Cette région avait connu un sort tragique, en 732, du temps de Téglath-Phalasar, roi d’Assyrie, qui avait déporté tous les habitants. Ce fut la première déportation israélite, qui précéda de peu la fin du royaume de Samarie, en 722. D’où la complainte du prophète Isaïe, citée par Matthieu grec (4, 15-16), mais qui annonçait cependant un avenir radieux, succédant aux ténèbres.

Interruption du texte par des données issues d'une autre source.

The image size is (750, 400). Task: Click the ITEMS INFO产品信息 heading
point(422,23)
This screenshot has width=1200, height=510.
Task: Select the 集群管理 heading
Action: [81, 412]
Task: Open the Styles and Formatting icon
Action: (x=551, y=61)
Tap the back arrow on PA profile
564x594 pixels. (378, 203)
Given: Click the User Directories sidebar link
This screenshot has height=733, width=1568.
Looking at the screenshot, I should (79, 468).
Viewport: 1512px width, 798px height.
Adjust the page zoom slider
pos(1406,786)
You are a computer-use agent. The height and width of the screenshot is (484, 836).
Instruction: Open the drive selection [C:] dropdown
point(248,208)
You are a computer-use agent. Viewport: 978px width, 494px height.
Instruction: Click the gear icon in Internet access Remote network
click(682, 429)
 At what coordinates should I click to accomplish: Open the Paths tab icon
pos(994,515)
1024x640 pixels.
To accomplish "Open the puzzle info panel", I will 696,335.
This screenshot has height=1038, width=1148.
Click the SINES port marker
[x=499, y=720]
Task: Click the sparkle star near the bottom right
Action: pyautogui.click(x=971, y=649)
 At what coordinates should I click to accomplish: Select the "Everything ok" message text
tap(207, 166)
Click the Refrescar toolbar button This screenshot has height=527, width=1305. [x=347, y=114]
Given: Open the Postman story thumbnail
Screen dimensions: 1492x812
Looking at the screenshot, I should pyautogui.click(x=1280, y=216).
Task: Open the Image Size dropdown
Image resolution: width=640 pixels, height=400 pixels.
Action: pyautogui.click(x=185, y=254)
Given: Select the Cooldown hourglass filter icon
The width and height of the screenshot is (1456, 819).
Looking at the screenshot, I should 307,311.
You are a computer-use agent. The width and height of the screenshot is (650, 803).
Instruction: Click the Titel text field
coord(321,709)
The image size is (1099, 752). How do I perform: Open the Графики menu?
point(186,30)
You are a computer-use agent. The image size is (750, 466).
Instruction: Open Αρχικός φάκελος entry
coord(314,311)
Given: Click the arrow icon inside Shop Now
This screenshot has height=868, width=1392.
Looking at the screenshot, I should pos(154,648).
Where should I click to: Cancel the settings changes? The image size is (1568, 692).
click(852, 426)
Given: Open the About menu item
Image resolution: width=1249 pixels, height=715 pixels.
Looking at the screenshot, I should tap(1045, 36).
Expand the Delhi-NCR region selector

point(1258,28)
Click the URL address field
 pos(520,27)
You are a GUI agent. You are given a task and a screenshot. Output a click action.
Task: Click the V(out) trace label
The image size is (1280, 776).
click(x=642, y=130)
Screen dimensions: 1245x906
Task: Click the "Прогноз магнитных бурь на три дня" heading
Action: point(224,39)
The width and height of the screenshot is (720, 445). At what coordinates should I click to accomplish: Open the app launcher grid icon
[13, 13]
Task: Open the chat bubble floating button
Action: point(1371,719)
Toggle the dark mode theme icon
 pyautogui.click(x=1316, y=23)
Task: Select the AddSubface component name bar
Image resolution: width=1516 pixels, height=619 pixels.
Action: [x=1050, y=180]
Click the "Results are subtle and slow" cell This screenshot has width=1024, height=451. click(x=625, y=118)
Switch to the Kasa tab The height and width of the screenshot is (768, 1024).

Le pays avait été repeuplé par des tribus mêlées, et païennes, d’où l’existence pendant longtemps d’un syncrétisme religieux dans ces contrées. Mais plus tard, les princes de la dynastie hasmonéenne, Jean Hyrcan et ses successeurs, pratiquèrent une politique de judaïsation intensive, avec apport de nouveaux colons israélites, obligation pour les résidents d’accepter la circoncision, ou de quitter le pays.
On peut dire qu’à l’époque du Christ la Galilée, district des nations selon l’étymologie de son nom, était globalement fidèle au Temple de Jérusalem et à la Torah, contrairement à la Samarie voisine, considérée alors comme hérétique et même hostile. Chaque année, au moins pour la Pâque, on montait par groupes à Jérusalem, et des synagogues étaient installées dans les plus petites bourgades, où l’on pratiquait un culte hebdomadaire.
C’est donc ce pays, les confins de Zabulon et de Nephtali, que le Christ a décidé d’évangéliser, de lui apporter la Bonne Nouvelle du salut.
Dans l’épisode en cours, on voit Matthieu grec et Luc commenter séparément le retour en Galilée de Jésus, signalé par Marc aux versets 1, 14-15 (notre épisode 28). On discerne cependant, entre Matthieu grec et Luc, un contact littéraire indépendant de Marc : ils affirment tous deux que Jésus vient de Nazara (même orthographe en Mt 4, 13 et en Lc 4, 16) pour s’installer à Capharnaüm. Ce n’est pas dans Marc, certes, mais cela y est fortement suggéré, car nous voyons, chez lui, Jésus enseigner à Capharnaüm quelques versets plus bas.
Néanmoins, la même utilisation du mot Nazara, et la mention explicite de Capharnaüm, laissent entendre une concertation préalable pour commenter Marc, en cet endroit, chez Matthieu grec et Luc. Nous en constaterons d’autres. Il ne fait pas de doute cependant, et la suite le confirmera, qu’ils suivent tous deux la séquence de Marc.
« Il descendit à Capharnaüm, ville de Galilée » dit très justement Luc (4, 31), après le récit de la première visite à Nazareth. L’expression est pittoresque. En effet Capharnaüm, au bord du lac, était déjà située 208 m au dessous du niveau des mers. La dénivellation, par rapport à Nazareth, représentait quelque 550 m.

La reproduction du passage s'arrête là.